DATA SHOWN
'''
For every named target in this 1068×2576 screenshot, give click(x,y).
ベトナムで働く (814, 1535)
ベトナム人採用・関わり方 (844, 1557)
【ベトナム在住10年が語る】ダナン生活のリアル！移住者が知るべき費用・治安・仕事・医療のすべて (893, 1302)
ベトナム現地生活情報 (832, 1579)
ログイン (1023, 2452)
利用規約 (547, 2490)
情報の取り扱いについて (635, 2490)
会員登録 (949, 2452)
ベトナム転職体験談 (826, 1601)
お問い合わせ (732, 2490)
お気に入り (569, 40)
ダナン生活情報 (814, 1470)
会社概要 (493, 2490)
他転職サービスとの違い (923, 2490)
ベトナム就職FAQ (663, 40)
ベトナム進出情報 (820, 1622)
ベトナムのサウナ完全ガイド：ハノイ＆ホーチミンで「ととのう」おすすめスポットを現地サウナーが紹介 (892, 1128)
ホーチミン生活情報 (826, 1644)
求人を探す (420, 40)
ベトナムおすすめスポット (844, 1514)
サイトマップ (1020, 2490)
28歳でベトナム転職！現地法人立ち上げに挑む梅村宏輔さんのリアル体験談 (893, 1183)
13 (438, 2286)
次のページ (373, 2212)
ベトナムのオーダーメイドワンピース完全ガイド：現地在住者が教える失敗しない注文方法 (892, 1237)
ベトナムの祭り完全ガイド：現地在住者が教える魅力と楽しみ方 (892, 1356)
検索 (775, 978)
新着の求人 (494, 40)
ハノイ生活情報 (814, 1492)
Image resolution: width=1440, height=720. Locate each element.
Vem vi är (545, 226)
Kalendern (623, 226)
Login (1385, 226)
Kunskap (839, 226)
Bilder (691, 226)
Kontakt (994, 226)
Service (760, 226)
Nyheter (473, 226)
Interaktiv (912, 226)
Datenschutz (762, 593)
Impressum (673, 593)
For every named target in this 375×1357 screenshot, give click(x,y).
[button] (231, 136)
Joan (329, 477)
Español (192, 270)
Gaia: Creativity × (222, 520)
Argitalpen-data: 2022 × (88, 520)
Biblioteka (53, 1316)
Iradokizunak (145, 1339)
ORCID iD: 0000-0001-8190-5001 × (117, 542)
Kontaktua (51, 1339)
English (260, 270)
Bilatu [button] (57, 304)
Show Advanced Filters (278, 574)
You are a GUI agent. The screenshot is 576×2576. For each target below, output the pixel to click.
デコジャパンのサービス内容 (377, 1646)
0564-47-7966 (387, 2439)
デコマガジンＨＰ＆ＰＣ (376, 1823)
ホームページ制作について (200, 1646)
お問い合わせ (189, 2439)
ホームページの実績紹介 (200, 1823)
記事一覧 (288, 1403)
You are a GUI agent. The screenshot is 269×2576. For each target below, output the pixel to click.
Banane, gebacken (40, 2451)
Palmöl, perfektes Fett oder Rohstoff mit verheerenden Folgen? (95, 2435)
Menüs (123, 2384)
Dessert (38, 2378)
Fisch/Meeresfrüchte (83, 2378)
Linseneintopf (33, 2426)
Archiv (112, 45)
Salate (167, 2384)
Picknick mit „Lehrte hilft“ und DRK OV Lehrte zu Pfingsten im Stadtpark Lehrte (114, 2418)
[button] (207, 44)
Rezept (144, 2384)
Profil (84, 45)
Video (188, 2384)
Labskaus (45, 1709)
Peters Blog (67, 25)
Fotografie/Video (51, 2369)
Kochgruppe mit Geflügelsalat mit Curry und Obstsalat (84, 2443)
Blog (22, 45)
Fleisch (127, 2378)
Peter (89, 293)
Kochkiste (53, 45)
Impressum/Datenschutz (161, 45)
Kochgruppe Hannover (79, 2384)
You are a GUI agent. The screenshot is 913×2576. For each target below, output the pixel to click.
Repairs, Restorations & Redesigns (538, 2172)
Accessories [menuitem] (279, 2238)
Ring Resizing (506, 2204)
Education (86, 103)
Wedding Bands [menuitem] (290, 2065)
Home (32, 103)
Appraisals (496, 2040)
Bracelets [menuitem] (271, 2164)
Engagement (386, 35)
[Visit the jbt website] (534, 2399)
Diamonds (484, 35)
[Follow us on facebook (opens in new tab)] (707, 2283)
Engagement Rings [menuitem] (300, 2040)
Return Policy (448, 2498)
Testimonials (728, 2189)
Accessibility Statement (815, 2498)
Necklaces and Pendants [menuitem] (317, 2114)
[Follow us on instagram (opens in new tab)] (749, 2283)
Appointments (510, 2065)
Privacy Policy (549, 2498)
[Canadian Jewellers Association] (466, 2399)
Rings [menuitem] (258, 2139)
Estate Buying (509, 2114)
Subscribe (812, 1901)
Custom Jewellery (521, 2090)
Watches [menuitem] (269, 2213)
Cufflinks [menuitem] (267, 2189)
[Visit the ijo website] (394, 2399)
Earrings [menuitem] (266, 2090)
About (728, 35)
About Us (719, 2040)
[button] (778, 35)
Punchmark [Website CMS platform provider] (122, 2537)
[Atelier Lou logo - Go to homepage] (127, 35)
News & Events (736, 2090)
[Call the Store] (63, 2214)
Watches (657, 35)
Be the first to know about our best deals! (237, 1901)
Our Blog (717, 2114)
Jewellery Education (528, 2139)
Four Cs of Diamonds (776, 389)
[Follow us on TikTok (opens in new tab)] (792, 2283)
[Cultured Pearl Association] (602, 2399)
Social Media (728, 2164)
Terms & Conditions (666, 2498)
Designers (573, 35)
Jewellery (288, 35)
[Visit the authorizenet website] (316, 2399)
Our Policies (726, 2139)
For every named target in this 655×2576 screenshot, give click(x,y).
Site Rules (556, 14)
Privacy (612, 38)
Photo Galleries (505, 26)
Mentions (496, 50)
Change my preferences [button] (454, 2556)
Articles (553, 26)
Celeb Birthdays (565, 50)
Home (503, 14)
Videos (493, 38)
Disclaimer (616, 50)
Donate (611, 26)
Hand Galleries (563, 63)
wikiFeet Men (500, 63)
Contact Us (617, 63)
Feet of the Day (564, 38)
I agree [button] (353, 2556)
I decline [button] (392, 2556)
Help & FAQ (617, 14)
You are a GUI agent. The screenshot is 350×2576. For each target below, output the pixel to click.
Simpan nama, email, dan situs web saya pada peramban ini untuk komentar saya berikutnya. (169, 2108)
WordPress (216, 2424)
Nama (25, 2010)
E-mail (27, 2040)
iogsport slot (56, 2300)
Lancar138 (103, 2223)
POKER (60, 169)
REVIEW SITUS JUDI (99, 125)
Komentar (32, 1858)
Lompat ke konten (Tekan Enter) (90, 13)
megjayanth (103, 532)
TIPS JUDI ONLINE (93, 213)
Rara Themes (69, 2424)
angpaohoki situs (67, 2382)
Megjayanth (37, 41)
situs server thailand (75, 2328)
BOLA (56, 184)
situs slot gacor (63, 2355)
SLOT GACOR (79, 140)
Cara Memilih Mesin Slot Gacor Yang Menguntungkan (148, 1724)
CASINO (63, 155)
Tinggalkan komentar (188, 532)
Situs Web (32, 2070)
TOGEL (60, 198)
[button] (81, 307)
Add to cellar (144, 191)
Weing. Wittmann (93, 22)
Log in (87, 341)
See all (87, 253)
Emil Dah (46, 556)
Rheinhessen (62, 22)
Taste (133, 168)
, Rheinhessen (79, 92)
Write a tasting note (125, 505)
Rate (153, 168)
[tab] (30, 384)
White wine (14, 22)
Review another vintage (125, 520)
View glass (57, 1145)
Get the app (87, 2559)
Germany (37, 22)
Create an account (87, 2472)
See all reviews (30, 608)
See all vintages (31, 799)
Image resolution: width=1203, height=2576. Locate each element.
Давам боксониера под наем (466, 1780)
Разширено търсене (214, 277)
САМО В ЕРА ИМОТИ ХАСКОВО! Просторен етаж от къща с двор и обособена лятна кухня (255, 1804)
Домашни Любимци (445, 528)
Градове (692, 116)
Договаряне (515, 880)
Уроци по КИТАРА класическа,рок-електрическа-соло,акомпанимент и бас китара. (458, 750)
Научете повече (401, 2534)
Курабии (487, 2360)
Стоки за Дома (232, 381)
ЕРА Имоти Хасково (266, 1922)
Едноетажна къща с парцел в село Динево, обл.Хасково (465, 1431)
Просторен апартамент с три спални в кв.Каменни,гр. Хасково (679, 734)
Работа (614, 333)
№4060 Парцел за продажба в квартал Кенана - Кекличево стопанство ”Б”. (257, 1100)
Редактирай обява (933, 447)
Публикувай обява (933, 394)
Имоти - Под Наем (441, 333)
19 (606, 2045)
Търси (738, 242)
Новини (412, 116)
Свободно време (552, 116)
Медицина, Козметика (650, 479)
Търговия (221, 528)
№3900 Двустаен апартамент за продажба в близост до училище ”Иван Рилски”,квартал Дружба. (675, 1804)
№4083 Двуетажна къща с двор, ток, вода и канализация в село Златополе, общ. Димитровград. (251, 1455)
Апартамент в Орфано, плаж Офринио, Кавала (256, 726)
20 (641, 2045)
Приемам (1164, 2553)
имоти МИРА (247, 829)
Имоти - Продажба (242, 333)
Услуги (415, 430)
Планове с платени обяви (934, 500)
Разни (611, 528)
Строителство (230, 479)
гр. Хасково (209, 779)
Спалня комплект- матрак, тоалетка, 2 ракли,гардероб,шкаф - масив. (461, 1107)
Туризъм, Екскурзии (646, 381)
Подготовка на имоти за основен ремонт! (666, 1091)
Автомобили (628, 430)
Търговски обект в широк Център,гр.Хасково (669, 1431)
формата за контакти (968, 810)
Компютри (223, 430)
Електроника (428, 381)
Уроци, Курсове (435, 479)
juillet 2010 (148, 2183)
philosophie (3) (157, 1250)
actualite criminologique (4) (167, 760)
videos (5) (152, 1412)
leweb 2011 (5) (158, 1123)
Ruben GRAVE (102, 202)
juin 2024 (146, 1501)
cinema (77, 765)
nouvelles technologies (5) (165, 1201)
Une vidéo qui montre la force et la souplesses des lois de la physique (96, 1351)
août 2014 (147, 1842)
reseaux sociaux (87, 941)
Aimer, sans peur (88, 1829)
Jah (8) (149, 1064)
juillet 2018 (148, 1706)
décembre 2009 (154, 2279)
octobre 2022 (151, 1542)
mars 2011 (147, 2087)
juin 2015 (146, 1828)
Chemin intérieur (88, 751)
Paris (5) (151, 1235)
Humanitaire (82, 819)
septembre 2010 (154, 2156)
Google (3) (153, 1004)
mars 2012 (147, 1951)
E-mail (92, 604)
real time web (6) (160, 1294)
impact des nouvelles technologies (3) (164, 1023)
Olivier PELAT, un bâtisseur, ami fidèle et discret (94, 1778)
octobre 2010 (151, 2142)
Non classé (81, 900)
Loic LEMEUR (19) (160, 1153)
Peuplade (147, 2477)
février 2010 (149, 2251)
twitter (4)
'''
THE PROBLEM
Reproduce the material above without any change, from the line with "Privacy Policy (549, 2498)" through the line with "Lancar138 (103, 2223)", including both of those lines.

SOLUTION TO THIS TASK
Privacy Policy (549, 2498)
[Canadian Jewellers Association] (466, 2399)
Rings [menuitem] (258, 2139)
Estate Buying (509, 2114)
Subscribe (812, 1901)
Custom Jewellery (521, 2090)
Watches [menuitem] (269, 2213)
Cufflinks [menuitem] (267, 2189)
[Visit the ijo website] (394, 2399)
Earrings [menuitem] (266, 2090)
About (728, 35)
About Us (719, 2040)
[button] (778, 35)
Punchmark [Website CMS platform provider] (122, 2537)
[Atelier Lou logo - Go to homepage] (127, 35)
News & Events (736, 2090)
[Call the Store] (63, 2214)
Watches (657, 35)
Be the first to know about our best deals! (237, 1901)
Our Blog (717, 2114)
Jewellery Education (528, 2139)
Four Cs of Diamonds (776, 389)
[Follow us on TikTok (opens in new tab)] (792, 2283)
[Cultured Pearl Association] (602, 2399)
Social Media (728, 2164)
Terms & Conditions (666, 2498)
Designers (573, 35)
Jewellery (288, 35)
[Visit the authorizenet website] (316, 2399)
Our Policies (726, 2139)
For every named target in this 655×2576 screenshot, give click(x,y).
Site Rules (556, 14)
Privacy (612, 38)
Photo Galleries (505, 26)
Mentions (496, 50)
Change my preferences [button] (454, 2556)
Articles (553, 26)
Celeb Birthdays (565, 50)
Home (503, 14)
Videos (493, 38)
Disclaimer (616, 50)
Donate (611, 26)
Hand Galleries (563, 63)
wikiFeet Men (500, 63)
Contact Us (617, 63)
Feet of the Day (564, 38)
I agree [button] (353, 2556)
I decline [button] (392, 2556)
Help & FAQ (617, 14)
You are a GUI agent. The screenshot is 350×2576. For each target below, output the pixel to click.
Simpan nama, email, dan situs web saya pada peramban ini untuk komentar saya berikutnya. (169, 2108)
WordPress (216, 2424)
Nama (25, 2010)
E-mail (27, 2040)
iogsport slot (56, 2300)
Lancar138 (103, 2223)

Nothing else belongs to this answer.